Keep a strict schedule - go to bed at 10 PM on the dot and wake up at 6 AM or whenever you need to get up. And yes, most people need 7 to 8 hours of sleep a night so you can't expect to stay up until 2 AM and get up right at 6 without feeling like a zombie - especially as you get older. That's just the way it is.

Also: don't sleep in on weekends, get some bright light right away when you wake up, get outside when the sun is rising, and don't lounge around in your PJ's for longer than necessary - get dressed, brushed, breakfasted, caffeinated if you drink coffee.

I don't stay out late anymore, except if there's a performance I'm dying to see or party to go to and that doesn't happen more than once a month or so - I'm no spring chicken and neither are most of my friends. We all have jobs and/or responsibilities that demand early rising. Speaking just for me personally - I think the stay-out-late nightlife is overrated. Been there, done that, got it out of my system; there's nothing inherently stodgy or boring about wanting to go to bed at a reasonable hour, especially on a weeknight.

Finally, I've found as I've gotten older that the lark-like lifestyle has come much easier. My body clock seems to have naturally advanced to the point where going to bed at 9 and rising at 5 is easy-peasy. This doesn't happen to everyone - I had an uncle who was a die-hard night-owl until the day he died - but he was an extreme case.

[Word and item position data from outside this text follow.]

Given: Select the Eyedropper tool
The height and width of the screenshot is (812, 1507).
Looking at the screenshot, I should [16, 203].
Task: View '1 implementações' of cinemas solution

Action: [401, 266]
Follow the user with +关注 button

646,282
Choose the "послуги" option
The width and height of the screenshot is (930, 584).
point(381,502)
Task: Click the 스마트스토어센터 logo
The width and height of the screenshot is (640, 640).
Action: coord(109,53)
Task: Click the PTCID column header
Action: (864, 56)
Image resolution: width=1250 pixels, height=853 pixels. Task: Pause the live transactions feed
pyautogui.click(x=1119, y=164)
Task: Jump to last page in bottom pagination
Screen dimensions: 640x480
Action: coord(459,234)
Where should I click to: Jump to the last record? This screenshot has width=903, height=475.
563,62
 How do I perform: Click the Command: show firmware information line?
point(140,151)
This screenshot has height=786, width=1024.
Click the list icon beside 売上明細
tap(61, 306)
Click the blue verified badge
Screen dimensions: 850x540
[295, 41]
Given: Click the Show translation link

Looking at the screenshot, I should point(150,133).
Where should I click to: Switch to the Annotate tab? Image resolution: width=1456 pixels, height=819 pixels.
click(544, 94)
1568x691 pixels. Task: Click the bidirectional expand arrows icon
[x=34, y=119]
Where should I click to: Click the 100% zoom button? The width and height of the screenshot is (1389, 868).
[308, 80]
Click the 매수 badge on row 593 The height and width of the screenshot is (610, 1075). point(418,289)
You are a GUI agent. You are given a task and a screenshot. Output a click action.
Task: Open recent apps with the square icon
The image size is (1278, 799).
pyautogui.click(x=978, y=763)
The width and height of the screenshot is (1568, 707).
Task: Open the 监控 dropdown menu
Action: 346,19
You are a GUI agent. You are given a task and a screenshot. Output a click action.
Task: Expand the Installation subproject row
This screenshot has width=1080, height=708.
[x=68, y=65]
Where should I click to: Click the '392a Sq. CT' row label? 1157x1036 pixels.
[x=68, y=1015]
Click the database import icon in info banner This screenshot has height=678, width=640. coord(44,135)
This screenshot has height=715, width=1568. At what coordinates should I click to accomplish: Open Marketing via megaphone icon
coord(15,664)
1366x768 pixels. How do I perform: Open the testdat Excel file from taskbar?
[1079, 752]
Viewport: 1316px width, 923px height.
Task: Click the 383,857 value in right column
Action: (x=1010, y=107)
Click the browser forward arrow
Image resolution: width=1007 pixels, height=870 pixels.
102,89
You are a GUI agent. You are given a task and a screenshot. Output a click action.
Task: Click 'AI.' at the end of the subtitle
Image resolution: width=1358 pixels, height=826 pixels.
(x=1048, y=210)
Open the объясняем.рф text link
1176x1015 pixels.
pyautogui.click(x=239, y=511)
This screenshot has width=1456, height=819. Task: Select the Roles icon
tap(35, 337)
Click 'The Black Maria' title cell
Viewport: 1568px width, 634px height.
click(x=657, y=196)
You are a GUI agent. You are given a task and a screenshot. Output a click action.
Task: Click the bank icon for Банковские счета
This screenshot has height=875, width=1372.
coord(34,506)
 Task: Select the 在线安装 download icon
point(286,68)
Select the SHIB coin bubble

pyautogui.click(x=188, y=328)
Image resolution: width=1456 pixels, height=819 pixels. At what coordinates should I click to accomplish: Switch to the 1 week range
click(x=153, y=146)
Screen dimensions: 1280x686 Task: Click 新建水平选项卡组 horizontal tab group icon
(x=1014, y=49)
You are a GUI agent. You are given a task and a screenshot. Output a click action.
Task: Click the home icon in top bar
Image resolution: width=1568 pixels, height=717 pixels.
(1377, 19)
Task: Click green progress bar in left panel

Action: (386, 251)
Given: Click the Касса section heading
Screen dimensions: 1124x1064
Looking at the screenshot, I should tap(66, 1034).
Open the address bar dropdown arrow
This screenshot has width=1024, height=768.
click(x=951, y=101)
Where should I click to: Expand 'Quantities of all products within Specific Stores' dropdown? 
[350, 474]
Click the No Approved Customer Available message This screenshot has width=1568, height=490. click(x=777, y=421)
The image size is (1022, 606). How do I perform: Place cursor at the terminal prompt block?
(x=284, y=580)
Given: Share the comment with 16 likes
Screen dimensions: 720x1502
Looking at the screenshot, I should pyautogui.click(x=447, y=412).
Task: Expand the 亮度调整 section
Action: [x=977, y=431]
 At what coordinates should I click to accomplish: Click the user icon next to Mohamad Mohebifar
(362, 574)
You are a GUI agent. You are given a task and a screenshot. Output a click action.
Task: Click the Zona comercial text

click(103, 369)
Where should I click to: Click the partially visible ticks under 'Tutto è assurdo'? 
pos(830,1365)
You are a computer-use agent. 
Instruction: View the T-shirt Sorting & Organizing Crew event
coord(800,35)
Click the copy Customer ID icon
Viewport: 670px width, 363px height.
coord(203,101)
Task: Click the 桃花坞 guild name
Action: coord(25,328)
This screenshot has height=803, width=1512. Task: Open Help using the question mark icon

Here's an interesting article featuring Steve Pavlina, about circadian rhythms and adjusting them. It notes that some people just can't get out of being night owls no matter what and might have to work their lives around their bodies; most people CAN adjust their body clocks; and you do get more lark-like as you age (I've noticed that among me and my friends).
posted by Rosie M. Banks at 6:24 AM on February 11, 2012


Oh, and one more thing - you may need a light (emphasis on light - a slice of turkey or a few crackers) snack before bedtime to keep your blood sugar from crashing overnight. I know if my blood sugar has tanked while I'm asleep, I need a forklift to haul me out of bed. If I have a tiny bedtime snack about 30 minutes to an hour before bed, that doesn't happen. Make sure you don't have blood sugar issues or, for that matter, sleep apnea issues, that deprive you of good sleep or make it unusually hard to get up and going in the morning.